Lo primero que hizo fue abrir las persianas. La mañana radiante iluminó una colección de muebles antiguos, provenientes de un tiempo anterior a la construcción de la casa. Rinconeras, mesas de noche, cómodas olorosas a polvo y un tocador provisto de un descascarado espejo oval. Oralia supo de inmediato que aquella había sido la habitación de una anciana. Las telarañas del tedio, algo cercano a la soledad, flotaban aún en los rincones.
De los muros de la pieza destinada a la recámara, pendían varios retratos. Figuras detenidas en calles, patios, salones de los años veinte; un álbum familiar que era, en realidad, altar para los muertos. Rostros color sepia tocados con peinados y bigotillos antiguos, de hombres y mujeres borrados de la Tierra.
Oralia regresó al patio, porque aquel olor le había provocado una tristeza indefinible y, bajo el olmo que dejaba caer algunas hojas, sopesó las posibilidades del futuro.
Con sol y algo de música, resolvió, el estudio podría resultar un buen lugar para vivir. Envió el mensaje a mi celular y regresó a la habitación de la anciana.
—¿Le interesa el estudio?
—Me interesa —respondió Oralia. La vieja agregó:
—Ahí vivió mi tía. Parece que las mujeres de esta casa estamos condenadas a la soledad. A mí todo me resulta ya tan rutinario, que falta poco para que caiga dormida.

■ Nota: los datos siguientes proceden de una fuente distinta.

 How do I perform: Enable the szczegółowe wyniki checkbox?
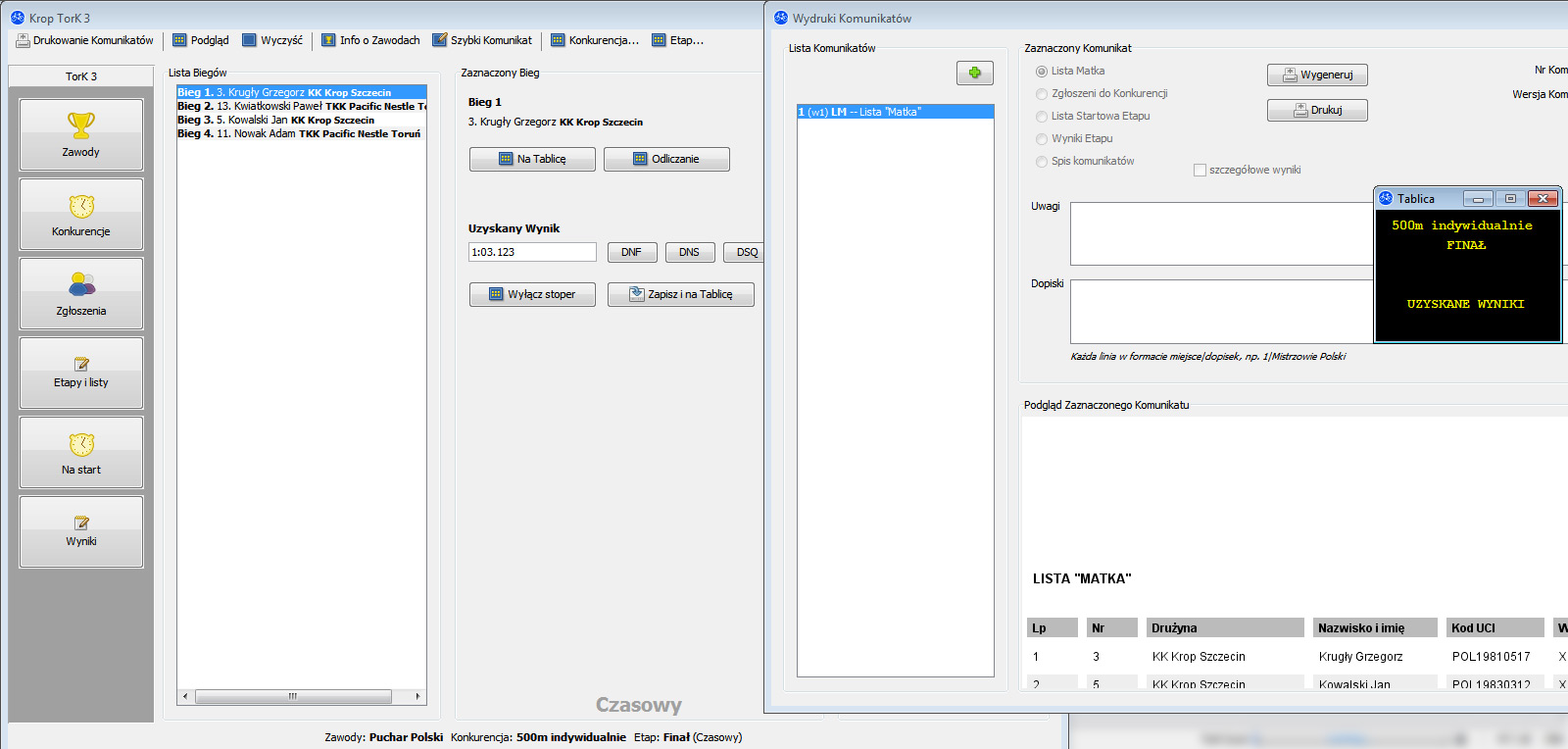[1200, 171]
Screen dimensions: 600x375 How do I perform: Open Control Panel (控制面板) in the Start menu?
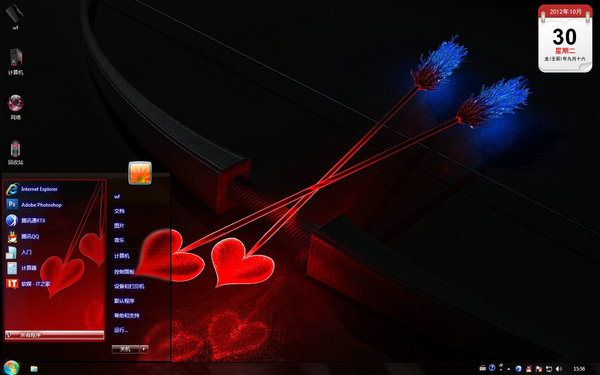(124, 272)
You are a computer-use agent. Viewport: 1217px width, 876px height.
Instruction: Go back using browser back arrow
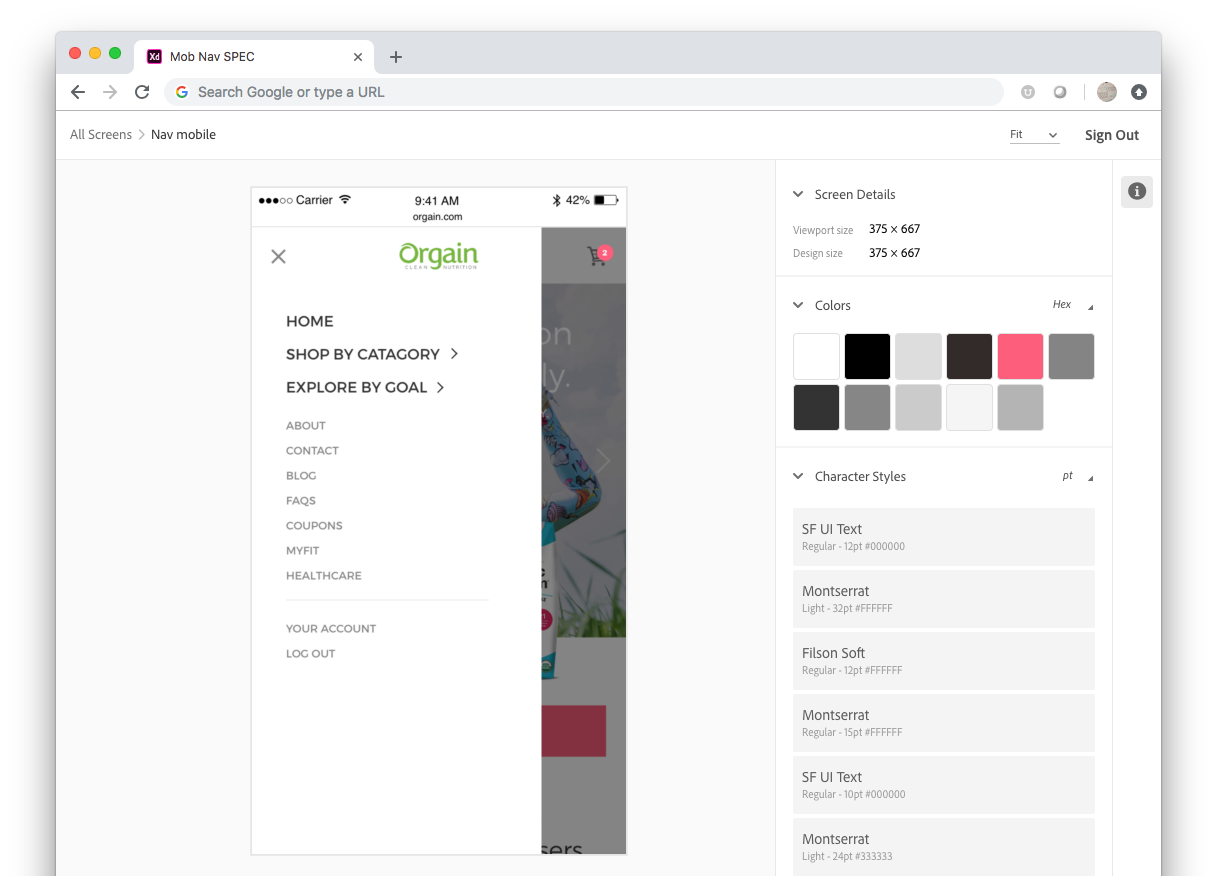point(78,92)
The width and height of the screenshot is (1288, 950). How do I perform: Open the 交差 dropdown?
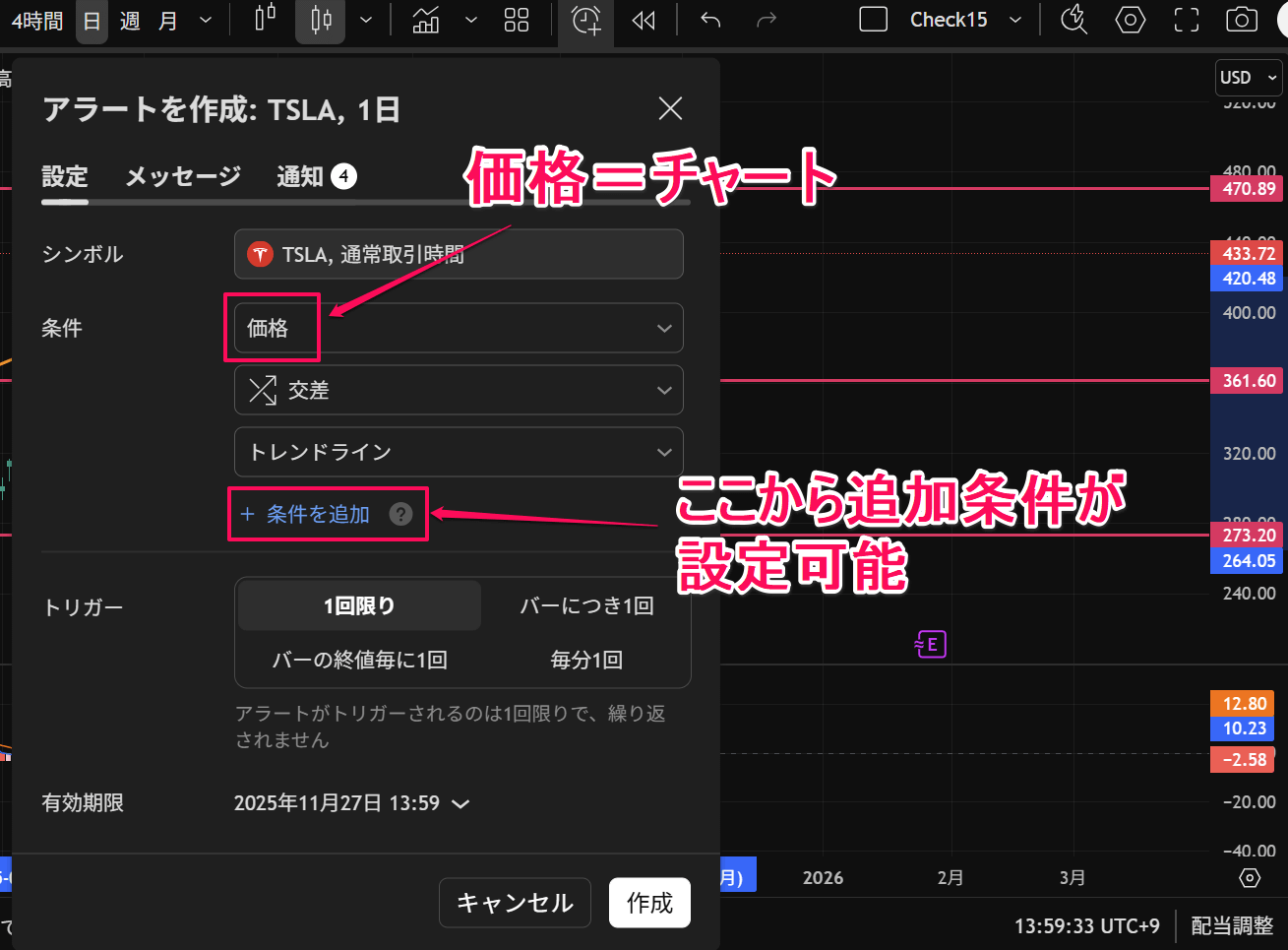tap(459, 390)
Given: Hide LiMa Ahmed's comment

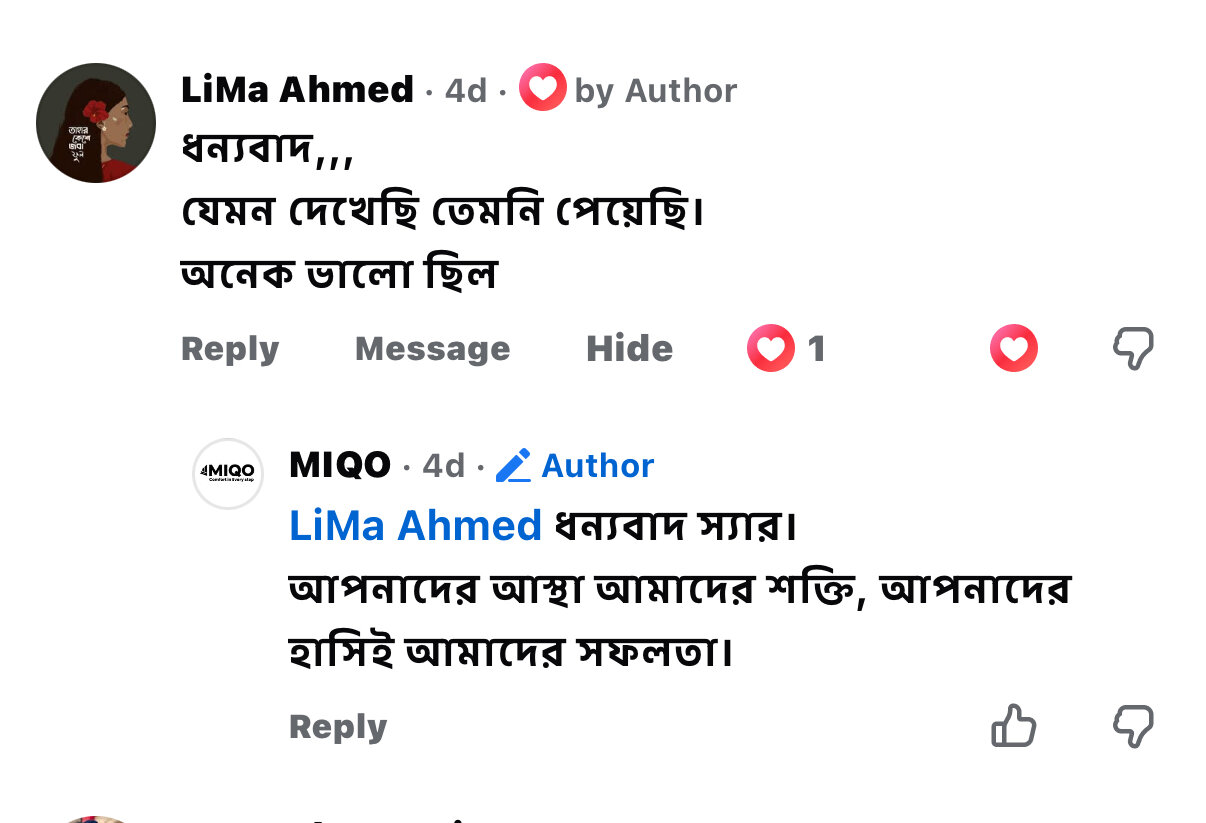Looking at the screenshot, I should [629, 349].
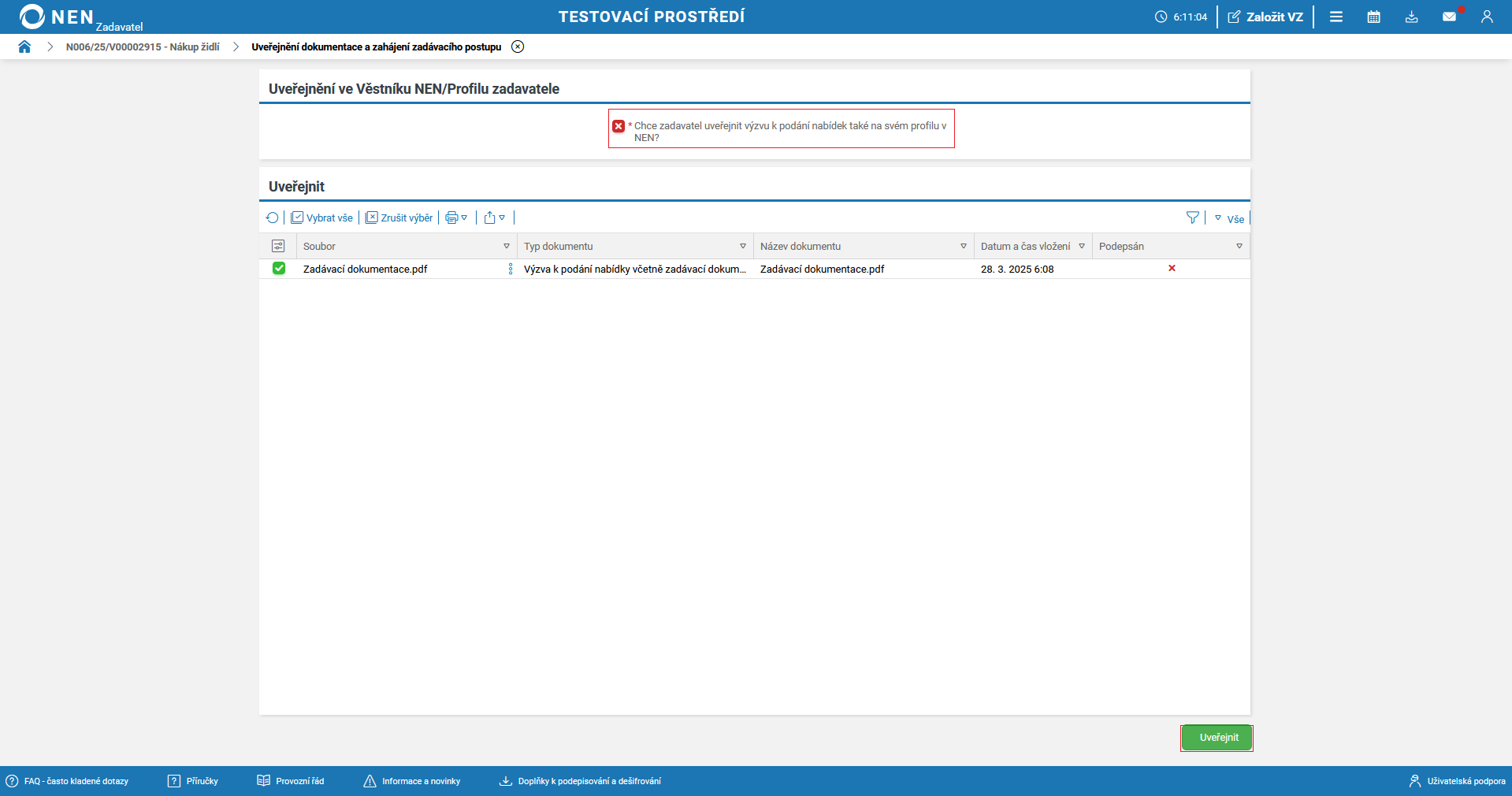Click Zrušit výběr to deselect
The image size is (1512, 796).
point(399,218)
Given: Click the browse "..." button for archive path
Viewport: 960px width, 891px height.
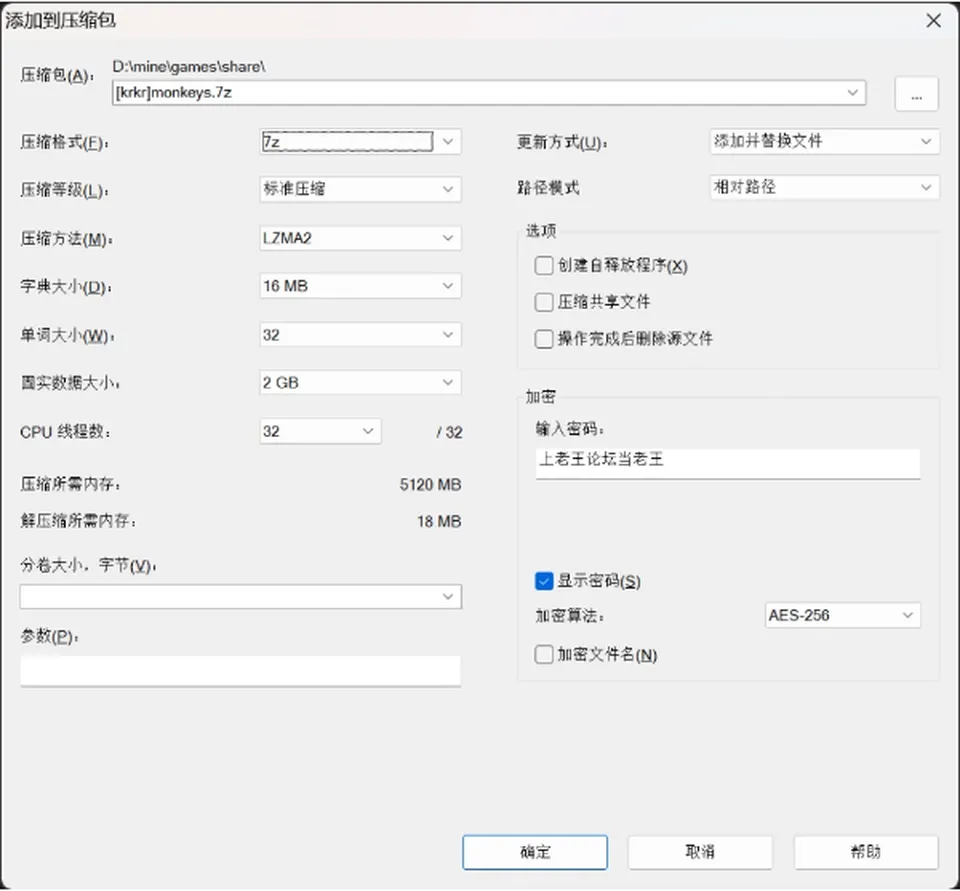Looking at the screenshot, I should [x=916, y=94].
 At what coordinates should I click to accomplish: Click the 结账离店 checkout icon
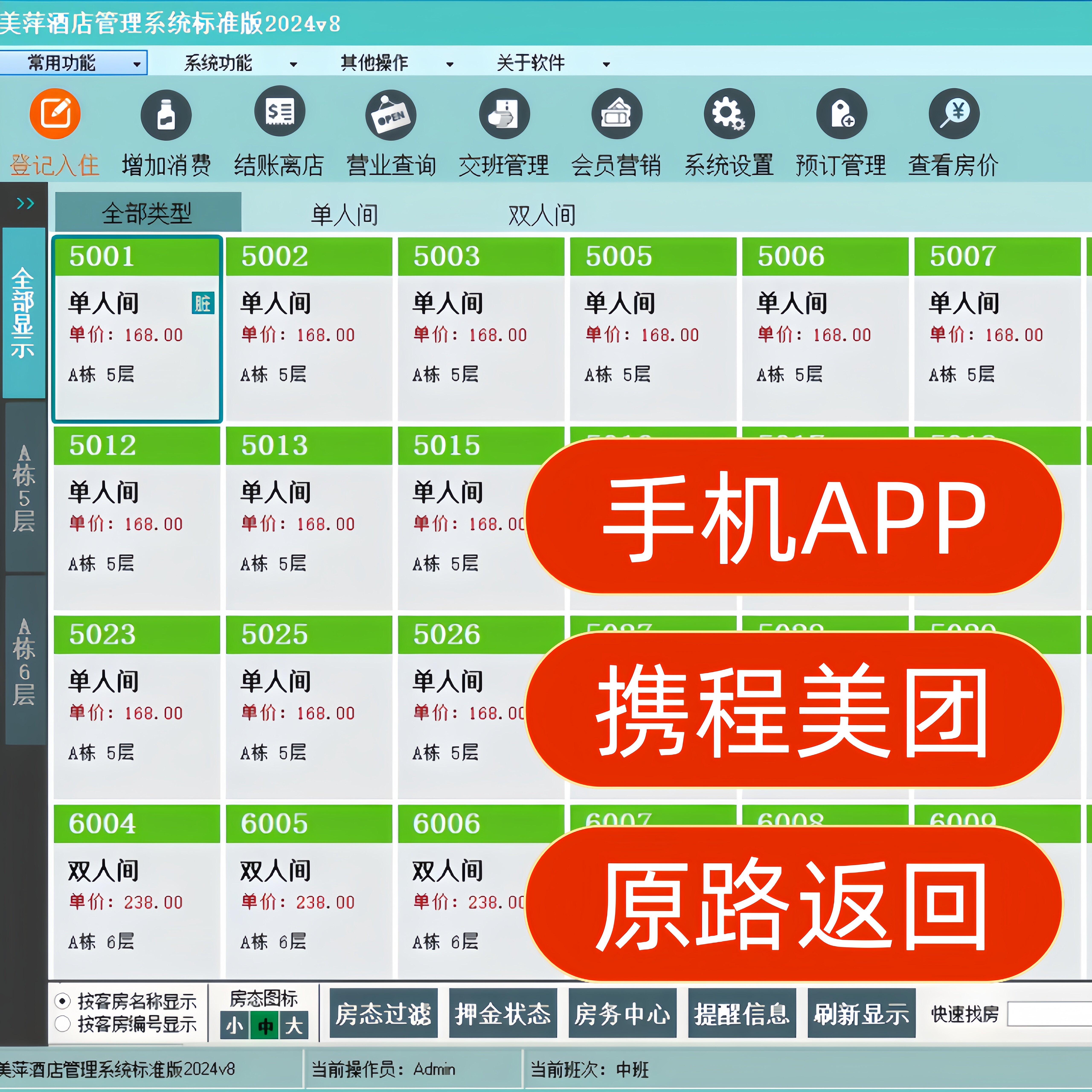(280, 112)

Luego, sin pausa, informó:
—Los muebles son valiosos, pero no tengo otro lugar donde ponerlos. Le ruego que los cuide. Están en mi familia desde que comenzó el otro siglo.
Un perro aulló en un patio cercano. La anciana se concentró un momento en la televisión —había uno de esos programas de entretenimiento— y continuó:
—No se admiten mascotas. Raspan los muebles y destruyen las plantas del patio. Una vez tuve un gato. Pero ahora, no.
Oralia preguntó por las condiciones de la renta.
—Se las dirá mi hermana —contestó la vieja—. Pero ya es tarde, y estoy pensando que no vendrá. De cualquier modo —añadió con una sonrisa cómplice—, le anotaré todo en un papelito.
Tomó un bloc de notas de la mesita de noche y garrapateó unas líneas.
—Dicen que la ciudad ha cambiado —murmuró, mientras desprendía la hoja—. Yo hace años que no salgo. Me entero de todo por televisión y por lo que cuenta mi hermana. Ella se casó. Yo no. Viví un tiempo en Bélgica. Pero sólo un tiempo. Todo lo demás, lo he pasado en esta casa; y después, en este cuarto. A veces ni siquiera recuerdo cómo es la sala. ¿Encontró todo en orden allá abajo?
Oralia dijo que sí, que todo parecía en orden.
—Apúnteme aquí su nombre, el teléfono de su trabajo y el de tres personas que puedan dar referencias suyas. Mi hermana dice que debo fijarme en quién meto aquí. Como estoy sola… A mí, por el contrario, me alegra que se rente el estudio. Será una forma de estar acompañada.
Llamé a Oralia en ese instante, pues también a mí me estaba dando trabajo encontrar la casa. Bajó a esperarme a la calle. La seguí por el patio de baldosas rojas, hacia el fondo del jardín desaliñado.
Unos días después, un carro de mudanzas trajo sus cosas. Ayudé a ordenar las dentro del molde antiguo de la casa.